• ABOUT THIS EXERCISE
Please reproduce exactly the lines that begin the listing below, up to and including the line where "You are a computer-use agent. The image" occurs.

• INFORMATION PROVIDED
+===+
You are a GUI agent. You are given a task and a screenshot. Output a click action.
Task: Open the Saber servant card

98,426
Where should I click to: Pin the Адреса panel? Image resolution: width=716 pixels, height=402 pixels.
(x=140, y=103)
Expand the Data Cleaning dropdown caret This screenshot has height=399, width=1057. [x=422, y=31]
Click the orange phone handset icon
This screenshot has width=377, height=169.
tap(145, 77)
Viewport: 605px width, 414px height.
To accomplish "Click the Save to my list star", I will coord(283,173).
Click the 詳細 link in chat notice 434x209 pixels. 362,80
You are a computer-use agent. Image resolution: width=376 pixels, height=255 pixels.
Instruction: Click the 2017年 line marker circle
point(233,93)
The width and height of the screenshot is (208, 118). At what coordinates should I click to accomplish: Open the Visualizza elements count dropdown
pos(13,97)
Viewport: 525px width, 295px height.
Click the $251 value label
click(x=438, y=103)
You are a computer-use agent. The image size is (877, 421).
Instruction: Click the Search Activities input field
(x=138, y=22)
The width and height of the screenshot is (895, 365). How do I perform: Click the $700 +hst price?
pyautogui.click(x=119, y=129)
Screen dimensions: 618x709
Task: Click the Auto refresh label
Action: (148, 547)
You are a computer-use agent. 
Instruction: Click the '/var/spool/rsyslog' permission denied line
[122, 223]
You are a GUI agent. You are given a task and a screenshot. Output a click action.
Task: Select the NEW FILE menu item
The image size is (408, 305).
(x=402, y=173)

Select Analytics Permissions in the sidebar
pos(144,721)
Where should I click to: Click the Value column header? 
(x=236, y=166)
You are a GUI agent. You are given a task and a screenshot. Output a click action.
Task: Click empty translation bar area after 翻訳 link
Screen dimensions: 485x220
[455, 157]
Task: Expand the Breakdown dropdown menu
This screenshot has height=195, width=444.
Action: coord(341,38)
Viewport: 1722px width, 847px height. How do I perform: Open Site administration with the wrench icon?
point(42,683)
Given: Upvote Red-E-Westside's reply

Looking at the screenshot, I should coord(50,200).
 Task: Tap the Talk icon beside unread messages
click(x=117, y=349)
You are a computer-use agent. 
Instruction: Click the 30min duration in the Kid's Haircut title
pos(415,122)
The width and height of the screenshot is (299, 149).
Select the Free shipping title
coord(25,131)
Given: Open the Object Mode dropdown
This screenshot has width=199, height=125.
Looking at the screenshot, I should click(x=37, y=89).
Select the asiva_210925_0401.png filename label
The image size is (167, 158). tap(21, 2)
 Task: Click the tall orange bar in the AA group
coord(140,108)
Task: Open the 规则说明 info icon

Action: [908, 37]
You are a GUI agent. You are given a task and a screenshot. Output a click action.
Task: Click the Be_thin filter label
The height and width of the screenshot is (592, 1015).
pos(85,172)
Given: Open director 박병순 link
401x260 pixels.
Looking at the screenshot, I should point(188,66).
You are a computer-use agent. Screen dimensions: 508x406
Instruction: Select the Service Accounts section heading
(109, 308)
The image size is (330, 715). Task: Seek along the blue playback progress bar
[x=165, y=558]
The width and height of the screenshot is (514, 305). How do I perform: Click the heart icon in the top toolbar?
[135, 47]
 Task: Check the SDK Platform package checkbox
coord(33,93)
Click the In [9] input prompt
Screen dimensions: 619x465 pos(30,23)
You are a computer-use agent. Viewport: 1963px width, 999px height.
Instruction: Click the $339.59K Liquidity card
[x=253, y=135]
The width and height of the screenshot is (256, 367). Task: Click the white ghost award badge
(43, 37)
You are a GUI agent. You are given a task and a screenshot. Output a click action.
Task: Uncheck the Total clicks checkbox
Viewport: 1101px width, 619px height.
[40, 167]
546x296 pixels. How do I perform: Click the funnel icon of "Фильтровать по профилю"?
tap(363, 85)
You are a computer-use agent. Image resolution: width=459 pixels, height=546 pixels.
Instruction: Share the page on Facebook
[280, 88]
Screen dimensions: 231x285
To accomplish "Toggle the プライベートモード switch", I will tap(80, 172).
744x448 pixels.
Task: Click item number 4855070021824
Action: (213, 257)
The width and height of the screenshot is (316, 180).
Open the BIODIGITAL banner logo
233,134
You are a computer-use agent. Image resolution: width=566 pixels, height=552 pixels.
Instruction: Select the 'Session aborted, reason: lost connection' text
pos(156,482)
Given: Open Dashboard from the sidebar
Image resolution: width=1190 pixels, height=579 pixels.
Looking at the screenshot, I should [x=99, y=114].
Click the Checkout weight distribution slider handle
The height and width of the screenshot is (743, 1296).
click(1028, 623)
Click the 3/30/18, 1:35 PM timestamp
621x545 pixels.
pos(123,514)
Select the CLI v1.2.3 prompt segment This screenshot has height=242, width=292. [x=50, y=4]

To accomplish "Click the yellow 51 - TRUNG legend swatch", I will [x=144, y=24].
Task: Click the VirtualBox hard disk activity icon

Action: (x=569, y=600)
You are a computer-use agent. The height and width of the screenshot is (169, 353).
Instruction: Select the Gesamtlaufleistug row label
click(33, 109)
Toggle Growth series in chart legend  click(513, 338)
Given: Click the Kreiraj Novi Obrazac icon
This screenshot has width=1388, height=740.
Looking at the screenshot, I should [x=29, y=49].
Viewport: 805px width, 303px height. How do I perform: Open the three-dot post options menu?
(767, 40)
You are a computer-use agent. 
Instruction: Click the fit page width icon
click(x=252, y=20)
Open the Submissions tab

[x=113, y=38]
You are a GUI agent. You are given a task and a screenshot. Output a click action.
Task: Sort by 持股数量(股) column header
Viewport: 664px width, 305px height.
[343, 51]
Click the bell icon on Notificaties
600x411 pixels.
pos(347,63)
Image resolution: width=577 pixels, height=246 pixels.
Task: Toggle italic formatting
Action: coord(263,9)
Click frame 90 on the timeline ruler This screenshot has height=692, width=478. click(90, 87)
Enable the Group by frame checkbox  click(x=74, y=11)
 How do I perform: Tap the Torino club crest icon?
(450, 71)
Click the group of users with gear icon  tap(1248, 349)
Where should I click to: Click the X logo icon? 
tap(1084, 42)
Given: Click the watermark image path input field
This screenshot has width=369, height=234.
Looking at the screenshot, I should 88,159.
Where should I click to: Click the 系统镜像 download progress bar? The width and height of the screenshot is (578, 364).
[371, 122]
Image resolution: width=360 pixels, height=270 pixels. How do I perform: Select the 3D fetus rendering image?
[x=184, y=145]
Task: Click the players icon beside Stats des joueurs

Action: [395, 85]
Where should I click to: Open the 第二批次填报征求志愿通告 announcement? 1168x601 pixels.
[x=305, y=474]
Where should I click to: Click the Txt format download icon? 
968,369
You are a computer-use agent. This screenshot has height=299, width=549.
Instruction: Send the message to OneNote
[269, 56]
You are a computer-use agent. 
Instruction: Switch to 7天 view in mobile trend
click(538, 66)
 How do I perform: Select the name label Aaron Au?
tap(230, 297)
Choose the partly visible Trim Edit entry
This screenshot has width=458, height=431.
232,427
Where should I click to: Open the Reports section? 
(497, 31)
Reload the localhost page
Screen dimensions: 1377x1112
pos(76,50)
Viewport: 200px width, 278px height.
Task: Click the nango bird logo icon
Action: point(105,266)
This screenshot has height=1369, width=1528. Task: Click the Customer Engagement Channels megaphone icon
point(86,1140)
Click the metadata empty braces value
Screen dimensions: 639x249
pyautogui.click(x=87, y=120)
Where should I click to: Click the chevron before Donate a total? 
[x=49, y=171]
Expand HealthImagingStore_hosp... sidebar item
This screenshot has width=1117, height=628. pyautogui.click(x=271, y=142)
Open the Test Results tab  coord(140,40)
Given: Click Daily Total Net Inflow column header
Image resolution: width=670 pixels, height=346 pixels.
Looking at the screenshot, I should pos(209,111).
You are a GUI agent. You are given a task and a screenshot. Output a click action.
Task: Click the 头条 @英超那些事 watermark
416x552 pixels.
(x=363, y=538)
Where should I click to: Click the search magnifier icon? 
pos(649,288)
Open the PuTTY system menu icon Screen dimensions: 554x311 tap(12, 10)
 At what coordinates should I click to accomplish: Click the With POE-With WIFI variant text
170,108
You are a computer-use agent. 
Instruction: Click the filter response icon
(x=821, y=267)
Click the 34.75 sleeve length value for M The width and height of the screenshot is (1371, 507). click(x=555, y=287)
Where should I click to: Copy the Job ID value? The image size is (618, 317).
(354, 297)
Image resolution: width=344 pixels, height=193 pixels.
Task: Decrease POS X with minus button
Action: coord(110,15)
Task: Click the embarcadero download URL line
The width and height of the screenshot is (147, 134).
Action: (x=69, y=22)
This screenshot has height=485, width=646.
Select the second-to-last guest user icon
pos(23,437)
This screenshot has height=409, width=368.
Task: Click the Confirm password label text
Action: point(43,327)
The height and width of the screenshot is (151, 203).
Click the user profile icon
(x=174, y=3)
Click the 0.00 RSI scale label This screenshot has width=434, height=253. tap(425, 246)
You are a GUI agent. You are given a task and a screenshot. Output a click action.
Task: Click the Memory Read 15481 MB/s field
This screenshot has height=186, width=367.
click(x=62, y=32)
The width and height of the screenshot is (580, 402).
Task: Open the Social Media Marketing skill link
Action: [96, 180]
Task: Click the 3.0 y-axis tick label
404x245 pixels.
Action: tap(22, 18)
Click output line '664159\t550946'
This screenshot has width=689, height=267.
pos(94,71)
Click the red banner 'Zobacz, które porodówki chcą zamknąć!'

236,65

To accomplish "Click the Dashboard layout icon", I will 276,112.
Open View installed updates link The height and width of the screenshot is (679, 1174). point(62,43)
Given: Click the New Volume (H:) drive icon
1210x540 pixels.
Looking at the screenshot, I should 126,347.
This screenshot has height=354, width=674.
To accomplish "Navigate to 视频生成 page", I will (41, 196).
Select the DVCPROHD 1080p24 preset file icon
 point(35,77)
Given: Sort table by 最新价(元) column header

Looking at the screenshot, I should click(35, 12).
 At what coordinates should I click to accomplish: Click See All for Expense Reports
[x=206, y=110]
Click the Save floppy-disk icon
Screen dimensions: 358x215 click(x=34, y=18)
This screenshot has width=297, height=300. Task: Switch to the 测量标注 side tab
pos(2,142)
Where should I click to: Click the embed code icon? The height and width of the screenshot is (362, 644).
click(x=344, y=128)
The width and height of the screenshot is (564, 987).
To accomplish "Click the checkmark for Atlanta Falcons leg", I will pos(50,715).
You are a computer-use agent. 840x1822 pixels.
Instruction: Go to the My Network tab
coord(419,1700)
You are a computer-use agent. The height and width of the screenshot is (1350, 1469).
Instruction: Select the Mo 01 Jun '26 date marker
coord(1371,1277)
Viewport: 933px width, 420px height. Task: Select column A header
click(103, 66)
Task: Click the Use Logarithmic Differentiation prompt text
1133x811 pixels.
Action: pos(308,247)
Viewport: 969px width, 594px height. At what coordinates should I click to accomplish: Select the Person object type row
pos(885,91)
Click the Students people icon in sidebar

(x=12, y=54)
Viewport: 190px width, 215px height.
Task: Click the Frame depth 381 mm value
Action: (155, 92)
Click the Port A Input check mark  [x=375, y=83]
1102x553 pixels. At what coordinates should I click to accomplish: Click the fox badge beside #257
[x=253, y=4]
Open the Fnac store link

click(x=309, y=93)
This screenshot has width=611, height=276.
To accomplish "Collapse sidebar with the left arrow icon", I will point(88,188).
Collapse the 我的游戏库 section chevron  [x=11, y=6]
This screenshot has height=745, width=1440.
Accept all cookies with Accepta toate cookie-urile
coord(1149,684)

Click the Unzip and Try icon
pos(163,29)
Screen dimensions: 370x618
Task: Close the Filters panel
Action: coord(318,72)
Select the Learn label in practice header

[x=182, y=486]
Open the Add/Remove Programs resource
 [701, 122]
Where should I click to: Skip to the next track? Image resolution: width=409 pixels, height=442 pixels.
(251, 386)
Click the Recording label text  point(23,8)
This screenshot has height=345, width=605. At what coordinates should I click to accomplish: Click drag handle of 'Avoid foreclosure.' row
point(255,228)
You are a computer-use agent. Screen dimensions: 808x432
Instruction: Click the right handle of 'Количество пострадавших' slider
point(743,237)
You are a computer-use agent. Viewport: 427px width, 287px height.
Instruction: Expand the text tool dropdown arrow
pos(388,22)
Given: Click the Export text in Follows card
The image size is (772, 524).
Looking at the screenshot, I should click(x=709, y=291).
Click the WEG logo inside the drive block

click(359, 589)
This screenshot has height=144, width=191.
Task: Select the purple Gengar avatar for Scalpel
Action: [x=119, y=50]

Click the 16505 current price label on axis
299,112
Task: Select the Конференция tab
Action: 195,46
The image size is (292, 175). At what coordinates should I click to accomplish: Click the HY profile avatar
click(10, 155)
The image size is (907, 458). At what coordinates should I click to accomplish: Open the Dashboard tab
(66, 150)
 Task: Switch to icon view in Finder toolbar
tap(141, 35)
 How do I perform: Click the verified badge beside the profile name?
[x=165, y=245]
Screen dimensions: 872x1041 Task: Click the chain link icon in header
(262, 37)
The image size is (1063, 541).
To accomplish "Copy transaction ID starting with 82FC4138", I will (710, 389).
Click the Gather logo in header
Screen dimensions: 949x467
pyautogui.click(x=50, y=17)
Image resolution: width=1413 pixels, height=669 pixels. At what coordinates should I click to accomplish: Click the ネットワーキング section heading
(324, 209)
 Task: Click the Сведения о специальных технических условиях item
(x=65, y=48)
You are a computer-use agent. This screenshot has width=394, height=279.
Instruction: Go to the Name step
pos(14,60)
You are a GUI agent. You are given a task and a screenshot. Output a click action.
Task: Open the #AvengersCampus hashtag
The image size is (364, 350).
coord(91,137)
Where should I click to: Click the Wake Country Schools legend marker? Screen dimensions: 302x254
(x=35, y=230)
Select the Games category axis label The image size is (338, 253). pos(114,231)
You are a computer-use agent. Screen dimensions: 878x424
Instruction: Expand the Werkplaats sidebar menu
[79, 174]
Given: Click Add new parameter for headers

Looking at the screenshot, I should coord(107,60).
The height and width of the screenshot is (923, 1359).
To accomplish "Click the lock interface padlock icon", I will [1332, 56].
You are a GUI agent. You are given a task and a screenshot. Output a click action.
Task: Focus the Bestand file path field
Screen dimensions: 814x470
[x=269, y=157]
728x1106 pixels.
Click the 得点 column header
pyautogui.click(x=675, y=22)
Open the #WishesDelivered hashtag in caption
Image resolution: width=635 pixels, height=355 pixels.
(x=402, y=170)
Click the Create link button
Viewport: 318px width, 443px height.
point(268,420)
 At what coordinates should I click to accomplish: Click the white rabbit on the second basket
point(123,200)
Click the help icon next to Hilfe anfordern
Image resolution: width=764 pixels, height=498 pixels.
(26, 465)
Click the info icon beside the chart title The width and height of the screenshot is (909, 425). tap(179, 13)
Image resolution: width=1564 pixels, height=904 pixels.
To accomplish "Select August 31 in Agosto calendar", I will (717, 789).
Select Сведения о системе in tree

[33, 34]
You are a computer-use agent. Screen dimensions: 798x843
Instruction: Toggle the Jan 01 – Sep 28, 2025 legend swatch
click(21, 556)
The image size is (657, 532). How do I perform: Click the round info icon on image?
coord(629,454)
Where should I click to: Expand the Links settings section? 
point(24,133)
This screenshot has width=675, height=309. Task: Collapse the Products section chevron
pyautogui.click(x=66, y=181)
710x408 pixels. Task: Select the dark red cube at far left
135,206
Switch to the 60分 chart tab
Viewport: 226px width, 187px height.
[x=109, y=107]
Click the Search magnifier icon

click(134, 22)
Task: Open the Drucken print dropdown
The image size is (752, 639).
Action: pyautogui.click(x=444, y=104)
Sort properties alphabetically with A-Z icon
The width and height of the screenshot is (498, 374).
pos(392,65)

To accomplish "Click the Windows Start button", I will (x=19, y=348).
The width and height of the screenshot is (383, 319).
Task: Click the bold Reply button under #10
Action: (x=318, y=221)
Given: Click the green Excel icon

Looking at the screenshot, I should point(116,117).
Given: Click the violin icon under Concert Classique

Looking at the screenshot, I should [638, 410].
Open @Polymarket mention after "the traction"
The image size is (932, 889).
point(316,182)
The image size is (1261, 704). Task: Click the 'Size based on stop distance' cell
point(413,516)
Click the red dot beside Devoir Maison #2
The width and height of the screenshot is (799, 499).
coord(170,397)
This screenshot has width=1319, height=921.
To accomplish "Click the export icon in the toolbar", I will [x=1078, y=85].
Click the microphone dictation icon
+===+
• FINISHED EXERCISE
You are a GUI agent. You are given a task and a screenshot. Output a click action.
Task: Open the Saber servant card

98,426
Where should I click to: Pin the Адреса panel? Image resolution: width=716 pixels, height=402 pixels.
(x=140, y=103)
Expand the Data Cleaning dropdown caret This screenshot has height=399, width=1057. [x=422, y=31]
Click the orange phone handset icon
This screenshot has width=377, height=169.
tap(145, 77)
Viewport: 605px width, 414px height.
To accomplish "Click the Save to my list star", I will coord(283,173).
Click the 詳細 link in chat notice 434x209 pixels. 362,80
You are a computer-use agent. Image resolution: width=376 pixels, height=255 pixels.
Instruction: Click the 2017年 line marker circle
point(233,93)
The width and height of the screenshot is (208, 118). At what coordinates should I click to accomplish: Open the Visualizza elements count dropdown
pos(13,97)
Viewport: 525px width, 295px height.
Click the $251 value label
click(x=438, y=103)
You are a computer-use agent. The image size is (877, 421).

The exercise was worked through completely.